After a small rebound in direct vacancy in the third quarter of 2024, vacancy rates once again rose to close out the year. Overall vacancy increased by 145 basis points, rising from 10.40% in Q3 to 11.85% in Q4. Direct vacancy had a similar increase, rising 116 basis points from 8.22% in Q3 to 9.38% in Q4. The primary drivers of these increases stemmed from a handful of large spaces coming back to the market, including an 815,215 SF sublease space in Fernley, NV, and 813,469 SF of new construction being delivered. Looking forward to 2025, general tour activity and proposals have increased, indicating a strong first few quarters of 2025.

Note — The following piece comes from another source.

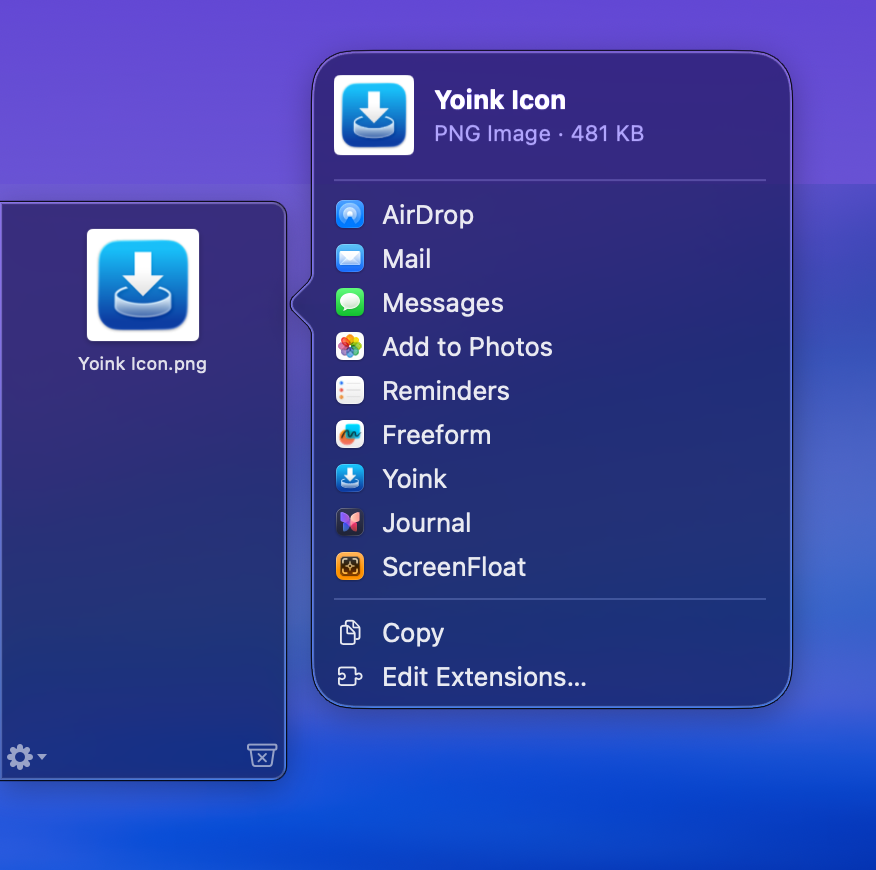The height and width of the screenshot is (870, 876).
Task: Click the "Yoink Icon.png" file name label
Action: tap(143, 364)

The gross absorption of industrial space was notably subdued in 2024, with many occupiers opting for smaller leases or postponing expansion plans amid ongoing economic uncertainties. The slowdown in absorption is especially pronounced in the northern Nevada industrial market where speculative construction has outpaced demand in recent years. Gross absorption for the fourth quarter clocked in at 616,139 SF, marking the least active quarter of 2024, and bringing the yearly total gross absorption to 4,175,750 SF, down over 50% from 2023.
The industrial landscape has started to balance out although landlords are still having to be creative to win deals by offering attractive incentives such as free rent or flexible lease terms. Flex rates did see a slight decline from the third quarter with asking rates decreasing from $1.33 PSF/Month to $1.24 PSF/Month in the fourth quarter. Mid-bulk and bulk rates both saw a nice uptick, with mid-bulk rates rising to $1.06 PSF/Month and bulk rates increasing to $0.86 PSF/Month, both roughly a 3% increase over the previous quarter.

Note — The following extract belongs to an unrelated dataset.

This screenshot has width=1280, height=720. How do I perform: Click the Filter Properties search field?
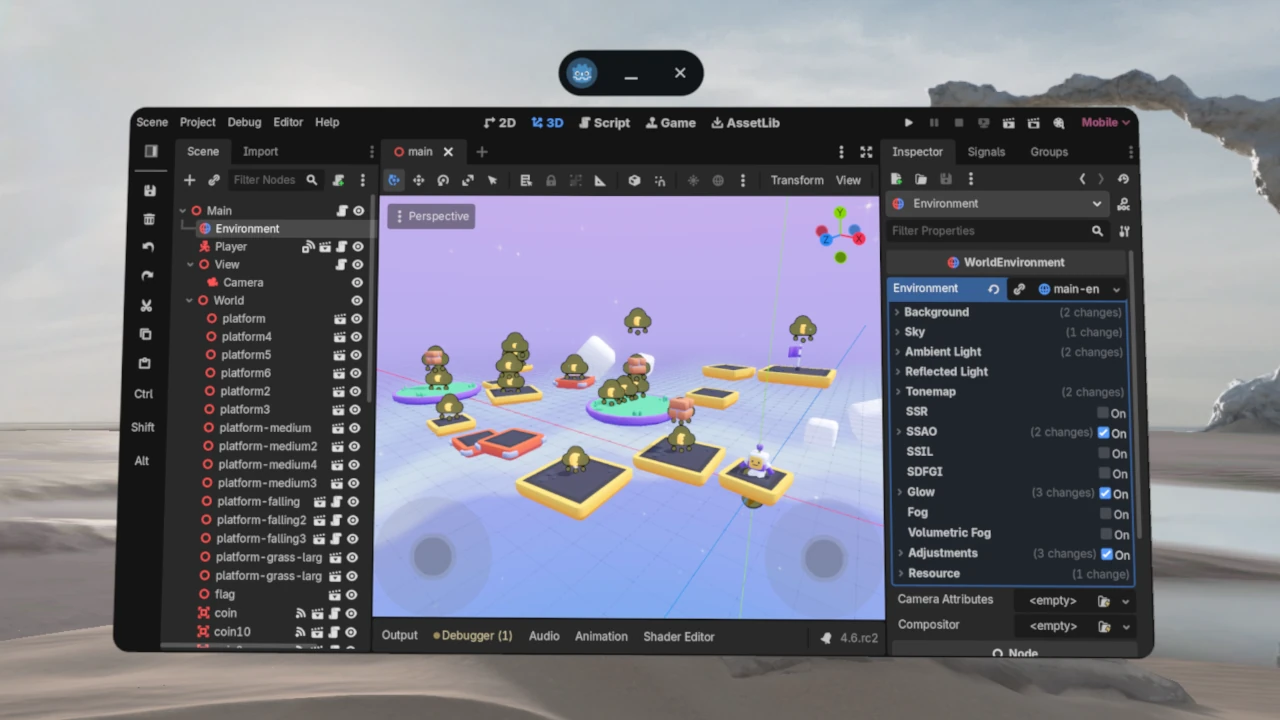tap(988, 231)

The slim construction pipeline still managed to deliver 4 buildings in Q4 2024 totaling 813,469 SF. The largest was a 468,697 SF building in the Reno Airlogistics Center, as well as a 187,632 SF building in Kiley Ranch, both developed by Dermody Properties. Tryline also delivered their two buildings in the North Valleys submarket, a 84,240 SF and 72,900 SF development. Looking ahead to 2025, the speculative construction pipeline remains very slim as there is only 1.2M SF of new product currently under construction. Many prominent developers are still choosing to sit tight on the sidelines until the supply thins out before they decide to break ground.
There were several investment sales this quarter, the largest of which was the sale by Panattoni/AEW of 9195 Moya to LBA Logistics. The 136,777 SF net leased asset was sold for $26,800,000 SF or $196.94/SF in the North Valleys. McKenze Properties sold their 280/320 South Rock assets for $25.500,000 or $191/SF and UPS Properties sold 55 Vista for $14,850,000 or $126.71/SF. The 133,414 SF and 117,198 SF properties were fully occupied at the time of the respective sales.

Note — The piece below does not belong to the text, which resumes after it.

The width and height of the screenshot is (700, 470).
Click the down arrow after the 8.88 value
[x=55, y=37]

The industrial real estate market in 2024 faced multiple challenges, including rising vacancy rates and low absorption. However, as we look forward to 2025, signs of recovery are emerging, driven by a combination of e-commerce growth, reshoring trends, and an increase in capital markets. While vacancy rates may take time to stabilize fully, demand for high-quality, strategically located industrial spaces should provide a foundation for a more robust market in the coming year.